I have always had a soft spot for Jeff Tweedy. Now, thanks to The Tweedy Show, I have a crush on the entire Tweedy family.
If you don’t know, The Tweedy Show is an Instagram Live show that began at the onset of the Covid-19 pandemic, with Jeff in the tub. It now airs several days each week at 9 p.m. CT and is essentially Jeff Tweedy and his kids shooting the shit and playing music, with Susie Tweedy behind the camera, recording and adding commentary.
Spoiler alert: Jeff hasn’t been in the tub since episode one.
The show began as an act of community building— something light and fun to do while we were all sheltering in place in our respective homes. The Tweedys welcome viewers into their Irving Park home, occasionally showing off some of their whimsical collectables or Jeff’s guitars, and the effect is decidedly greater than the sum of its parts.
There are some superfans who will have a different take than I do, but here are the ways The Tweedy Show has helped me maintain my sanity over the past few months.
I tune in for the music. The low-key, acoustic, singer-songwriter vibe is my favorite, so it appeals to my tastes. Sometimes Jeff sings. Sometimes Sammy (the youngest Tweedy) sings. Sometimes Spencer sings. They all play instruments. And they sing and play together.
On occasion, Spencer’s girlfriend Casey Gomez Walker joins in, and she is a bright star in her own right.
The playlist is eclectic — Wilco songs, covers, folk, rock, punk. etc. So while the show might not be for everyone, it kind of is for everyone.
The Break, The Distraction
By the time the show starts, my kids are tucked in bed and usually (hopefully) asleep. This means that it’s also the first quiet block of time in my day. I must use it wisely. I multitask: pour myself a whiskey, bring out the rower, and set up my iPad.
I relax, exercise, and get some entertainment all at the same time. In my normal, non-Covid life, it’s not a habit to sip whiskey while I work out, but for me, this spring has been a time of throwing away all previous rules and habits. I’m just trying to get through each day.
The Tweedy Show has been the one thing that has consistently helped me remove my brain from whatever cyclical spiral it is in, and for one hour, I listen, find distraction, and scribble down songs to look up later.
It has been a real gift. It sounds a bit silly, probably. But before I really knew how much I was enjoying the show, they changed up the cadence a bit (as well they should), and I found myself missing them on the nights when I was rowing and sipping whiskey to nothing.
I tried other things, but it wasn’t the same.

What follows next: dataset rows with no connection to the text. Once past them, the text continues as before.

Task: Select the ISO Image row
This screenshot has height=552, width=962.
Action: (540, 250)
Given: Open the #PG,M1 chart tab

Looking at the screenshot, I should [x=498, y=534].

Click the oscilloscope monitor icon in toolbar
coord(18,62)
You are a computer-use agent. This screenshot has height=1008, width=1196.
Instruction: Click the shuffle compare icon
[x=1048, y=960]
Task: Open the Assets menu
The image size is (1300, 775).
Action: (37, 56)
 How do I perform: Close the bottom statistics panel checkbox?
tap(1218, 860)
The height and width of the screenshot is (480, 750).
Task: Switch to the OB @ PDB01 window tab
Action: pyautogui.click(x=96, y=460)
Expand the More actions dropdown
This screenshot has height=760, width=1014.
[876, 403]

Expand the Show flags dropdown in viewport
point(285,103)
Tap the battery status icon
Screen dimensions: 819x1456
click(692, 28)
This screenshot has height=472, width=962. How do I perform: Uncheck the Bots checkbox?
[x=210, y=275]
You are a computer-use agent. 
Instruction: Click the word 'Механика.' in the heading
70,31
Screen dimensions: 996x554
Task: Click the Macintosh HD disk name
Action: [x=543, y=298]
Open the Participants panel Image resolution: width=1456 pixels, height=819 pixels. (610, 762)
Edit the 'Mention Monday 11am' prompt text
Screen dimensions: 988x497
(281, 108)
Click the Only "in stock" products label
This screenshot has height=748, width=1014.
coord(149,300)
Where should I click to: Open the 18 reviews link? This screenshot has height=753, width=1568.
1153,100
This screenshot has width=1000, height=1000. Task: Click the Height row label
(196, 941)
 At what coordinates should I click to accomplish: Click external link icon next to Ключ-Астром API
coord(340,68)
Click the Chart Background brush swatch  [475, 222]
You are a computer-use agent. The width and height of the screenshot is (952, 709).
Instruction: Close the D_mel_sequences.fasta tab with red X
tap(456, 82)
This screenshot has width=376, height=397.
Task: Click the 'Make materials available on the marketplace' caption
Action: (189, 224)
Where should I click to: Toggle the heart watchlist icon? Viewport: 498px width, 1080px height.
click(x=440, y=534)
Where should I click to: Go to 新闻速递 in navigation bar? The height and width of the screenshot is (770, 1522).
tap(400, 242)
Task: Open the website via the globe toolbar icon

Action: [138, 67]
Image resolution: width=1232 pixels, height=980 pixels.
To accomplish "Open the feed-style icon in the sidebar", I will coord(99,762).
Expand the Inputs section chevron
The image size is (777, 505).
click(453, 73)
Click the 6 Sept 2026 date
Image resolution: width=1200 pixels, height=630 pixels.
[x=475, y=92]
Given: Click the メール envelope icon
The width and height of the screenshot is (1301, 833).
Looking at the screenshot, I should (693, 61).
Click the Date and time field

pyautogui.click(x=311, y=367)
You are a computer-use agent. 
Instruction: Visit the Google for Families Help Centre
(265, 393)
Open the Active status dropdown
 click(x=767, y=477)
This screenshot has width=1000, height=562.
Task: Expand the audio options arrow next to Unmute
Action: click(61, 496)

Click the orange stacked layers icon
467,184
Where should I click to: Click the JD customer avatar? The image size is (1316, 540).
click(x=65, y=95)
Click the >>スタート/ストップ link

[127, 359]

I would not call them normies, but there is something refreshing about the Tweedy family. They are authentic, and it doesn’t seem like an act.
Jeff Tweedy doesn’t have to be relatable. He is in an industry that is usually blind to how to make that kind of approach work.
As it were, Jeff usually wears pajama bottoms during the show. He rotates 3–4 different shirts. Some viewers (i.e., “clients”) commented on this, and he responded with sincerity, “They’re just my clothes.” He puffs up with pride when his kids play, and when Susie gives him a hard time, he responds like any man who knows his wife is the boss of the home.
The boys (Spencer and Sammy) are gifted and sweet, and even though their talent is immense, they are grounded and real when they’re sharing something for the first time, when they make a mistake, or when they share their thoughts on the current state of the world.
When the current protests began, they too were gutted at the ongoing violence and disregard for black lives that is so deeply ingrained in the history of our country. They, like many, grappled with big questions. Jeff opened a conversation, saying, “[The Tweedy Show] seems meaningless to do at this moment. Does it provide a purpose?”
Since then, the show has aired less frequently, but it is my sense that their questioning, uncertainty, and desire to show up in a useful way allows other white allies to feel a collective sense of acknowledgement that showing up messily is better than not showing up at all.
There are many artists and performers who have gone live throughout the pandemic. Some have been great — some not so great. Some are fundraisers, some are one-song events, some a bit masturbatory.
The Tweedys, on the other hand, are asking for nothing. They seem surprised when 1,000–1,500 people log on to watch them. They appear as a nice midwestern family, hanging out in the neighborhood adjacent to my own, trying to navigate these very troubled and bizarre times together, with the help of music.
I think that is because that’s precisely who they are.